DH handed me this recipe on a piece of paper one day after week a couple of weeks ago. He told me one of his colleagues told him we would really like it (Abby, you were right - this is soooo yummy!). I modified the original recipe a little bit to make it less spicy, and it was still very spicy (too spicy for me, but not for DH or Megan!). Next time I'll cut back even more on the cayenne pepper so I can have more than just a little bit of it without having my mouth turn to fire (perhaps to Megan's chagrin, but I can add more cayenne to her dish if she likes!). This dish is fast and easy to make and has entered our rotation of favorite recipes.
1 large russet potato, peeled and cubed OR 1 1/2 cups cauliflower
2 tbsp. canola oil
1 medium onion, chopped
3 cloves minced garlic
2 tsp. ground cumin
1/4 - 1/2 tsp. cayenne pepper, depending on your taste
2 tsp. garam masala
1 1/2 tsp. salt
1 tbsp. minced ginger
1 14.5oz can petite diced tomatoes, undrained
1 15oz can garbanzo beans, drained AND/OR 1/2 package thawed frozen spinach
1 1/2 cups frozen peas
1 14oz can coconut milk (I used lite, but regular will make it extra creamy)
Cook potatoes (or cauliflower) in boiling water until tender, about 10 minutes. Drain and set aside.
Heat the oil in a large skillet over medium heat.

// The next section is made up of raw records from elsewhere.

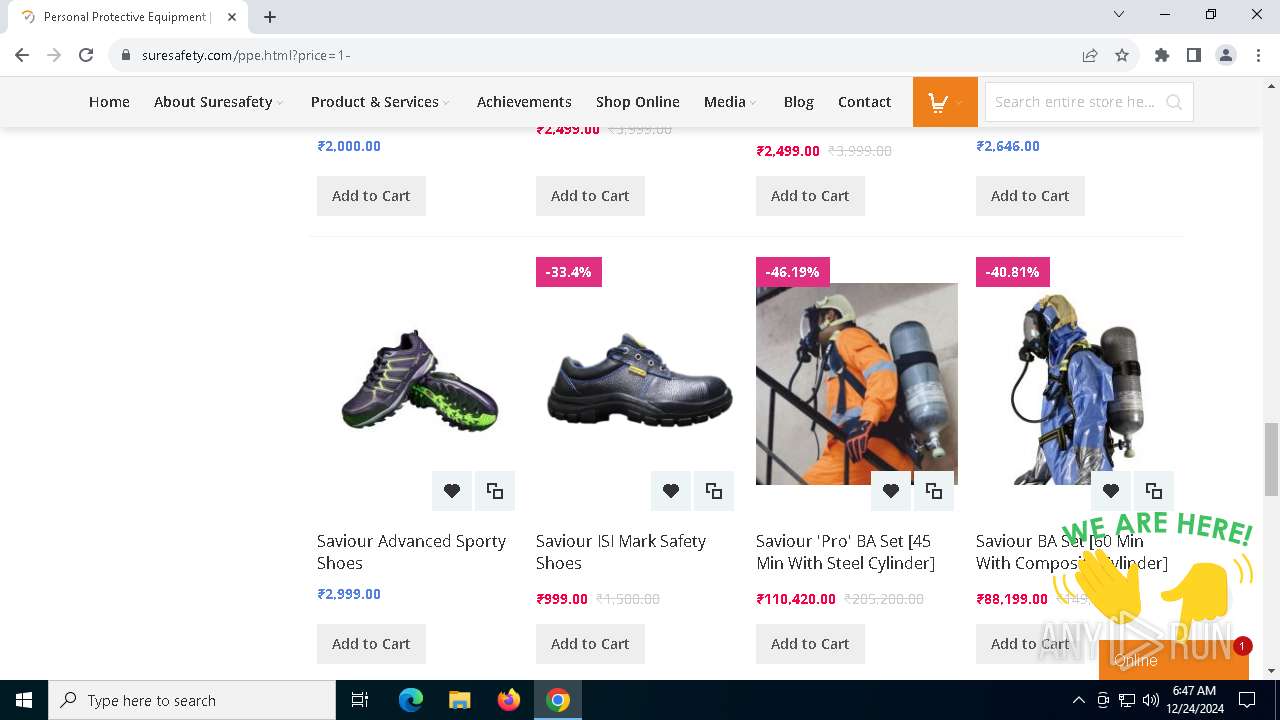Wishlist the Saviour 'Pro' BA Set

tap(890, 491)
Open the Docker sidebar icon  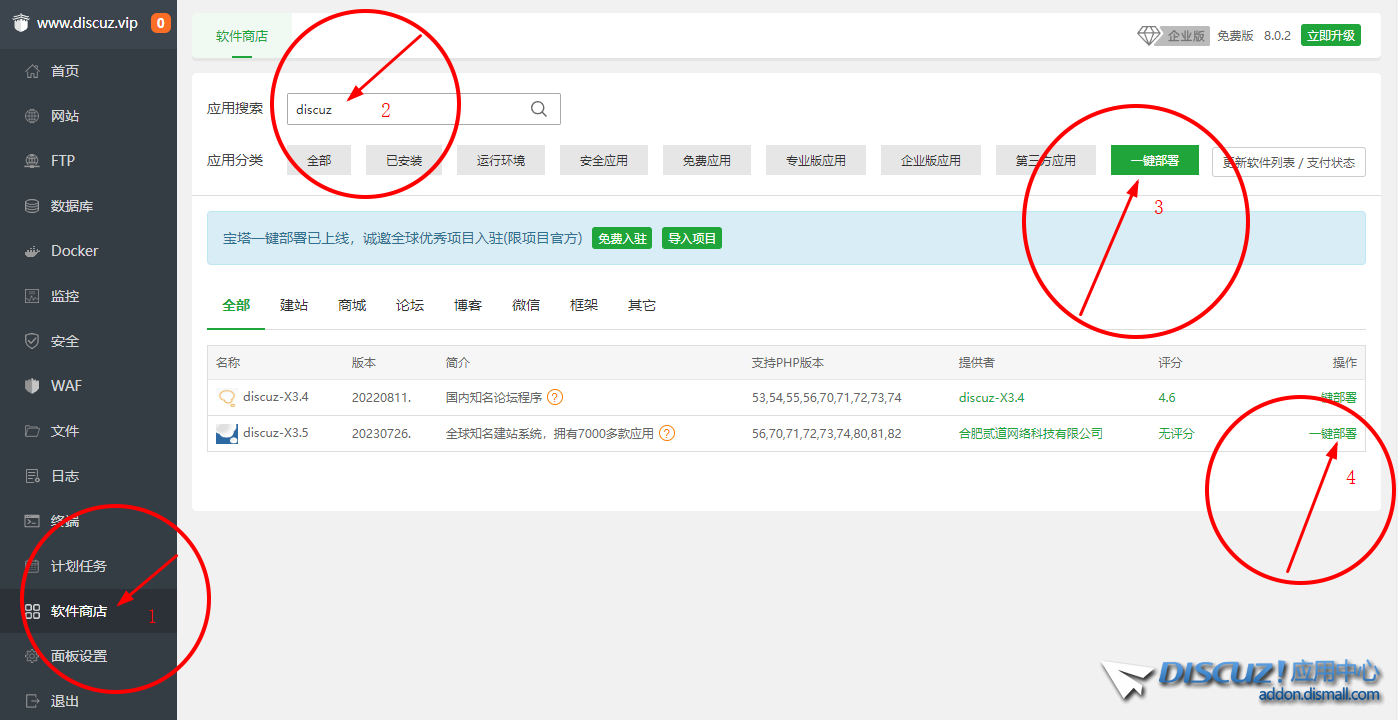click(32, 251)
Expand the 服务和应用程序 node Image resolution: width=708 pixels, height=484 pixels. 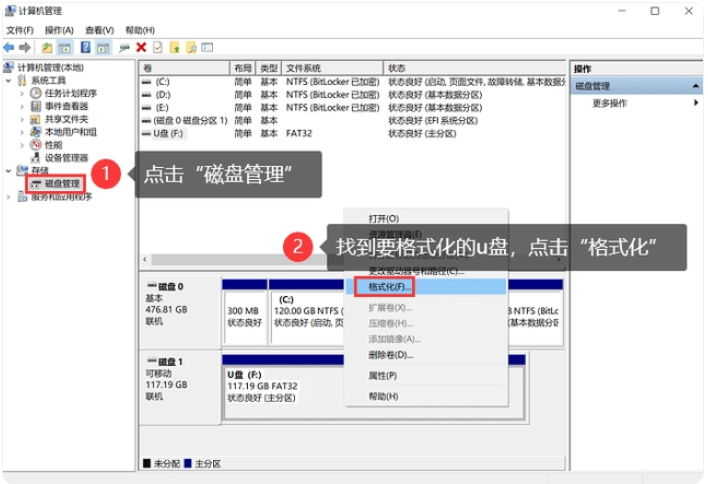click(x=9, y=197)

Add the onion and garlic and cook until the onion is translucent. Add the ginger, toss and cook for 1 minute. Toss together the cumin through the salt and add to the onion mixture, stirring to coat. Add the tomatoes, garbanzo beans and/or spinach, peas, coconut milk and potatoes and simmer until hot. Serve over rice or cooked cooked quinoa (I prefer the quinoa).
*Fresh ginger root is best, but if you can't find it (like I often can't), try The Ginger People's Grated Ginger, a pantry essential!
I LOVE this recipe. It's a kitchen sink recipe! Tonight I made it with cauliflower instead of potatoes, chopped spinach instead of garbanzo beans, less cayenne (1/4 tsp.), and served it over a bed of quinoa instead of rice. It was fabulous!